▶ _Problem to solve_
The answer should contain each record below, repeated exactly.
=======
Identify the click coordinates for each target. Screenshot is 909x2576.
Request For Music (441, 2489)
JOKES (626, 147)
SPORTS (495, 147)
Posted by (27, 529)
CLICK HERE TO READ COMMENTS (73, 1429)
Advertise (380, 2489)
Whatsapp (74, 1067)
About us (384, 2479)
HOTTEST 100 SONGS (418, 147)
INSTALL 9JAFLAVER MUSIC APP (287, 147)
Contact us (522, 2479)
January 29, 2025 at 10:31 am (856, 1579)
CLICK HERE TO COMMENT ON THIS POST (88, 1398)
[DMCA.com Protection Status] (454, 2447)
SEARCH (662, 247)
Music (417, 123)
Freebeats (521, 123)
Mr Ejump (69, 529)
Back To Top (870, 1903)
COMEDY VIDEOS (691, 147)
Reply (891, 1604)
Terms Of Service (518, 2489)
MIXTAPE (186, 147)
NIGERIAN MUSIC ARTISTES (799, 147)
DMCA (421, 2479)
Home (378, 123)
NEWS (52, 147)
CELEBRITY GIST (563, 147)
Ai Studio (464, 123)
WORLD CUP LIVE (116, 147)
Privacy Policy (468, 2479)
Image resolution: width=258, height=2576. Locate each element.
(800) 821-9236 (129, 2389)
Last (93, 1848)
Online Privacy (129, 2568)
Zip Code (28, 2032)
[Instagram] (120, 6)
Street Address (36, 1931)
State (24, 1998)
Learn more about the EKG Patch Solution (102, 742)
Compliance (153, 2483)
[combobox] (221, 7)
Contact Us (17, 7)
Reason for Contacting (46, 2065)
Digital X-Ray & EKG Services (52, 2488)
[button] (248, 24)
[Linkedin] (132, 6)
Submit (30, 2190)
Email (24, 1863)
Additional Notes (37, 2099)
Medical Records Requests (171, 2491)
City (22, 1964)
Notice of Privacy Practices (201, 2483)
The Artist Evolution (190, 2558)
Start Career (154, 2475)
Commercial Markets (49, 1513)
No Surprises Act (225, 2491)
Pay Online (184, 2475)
=======
▶ _Answer below_
Identify the click coordinates for each target. Screenshot is 909x2576.
Request For Music (441, 2489)
JOKES (626, 147)
SPORTS (495, 147)
Posted by (27, 529)
CLICK HERE TO READ COMMENTS (73, 1429)
Advertise (380, 2489)
Whatsapp (74, 1067)
About us (384, 2479)
HOTTEST 100 SONGS (418, 147)
INSTALL 9JAFLAVER MUSIC APP (287, 147)
Contact us (522, 2479)
January 29, 2025 at 10:31 am (856, 1579)
CLICK HERE TO COMMENT ON THIS POST (88, 1398)
[DMCA.com Protection Status] (454, 2447)
SEARCH (662, 247)
Music (417, 123)
Freebeats (521, 123)
Mr Ejump (69, 529)
Back To Top (870, 1903)
COMEDY VIDEOS (691, 147)
Reply (891, 1604)
Terms Of Service (518, 2489)
MIXTAPE (186, 147)
NIGERIAN MUSIC ARTISTES (799, 147)
DMCA (421, 2479)
Home (378, 123)
NEWS (52, 147)
CELEBRITY GIST (563, 147)
Ai Studio (464, 123)
WORLD CUP LIVE (116, 147)
Privacy Policy (468, 2479)
Image resolution: width=258, height=2576. Locate each element.
(800) 821-9236 (129, 2389)
Last (93, 1848)
Online Privacy (129, 2568)
Zip Code (28, 2032)
[Instagram] (120, 6)
Street Address (36, 1931)
State (24, 1998)
Learn more about the EKG Patch Solution (102, 742)
Compliance (153, 2483)
[combobox] (221, 7)
Contact Us (17, 7)
Reason for Contacting (46, 2065)
Digital X-Ray & EKG Services (52, 2488)
[button] (248, 24)
[Linkedin] (132, 6)
Submit (30, 2190)
Email (24, 1863)
Additional Notes (37, 2099)
Medical Records Requests (171, 2491)
City (22, 1964)
Notice of Privacy Practices (201, 2483)
The Artist Evolution (190, 2558)
Start Career (154, 2475)
Commercial Markets (49, 1513)
No Surprises Act (225, 2491)
Pay Online (184, 2475)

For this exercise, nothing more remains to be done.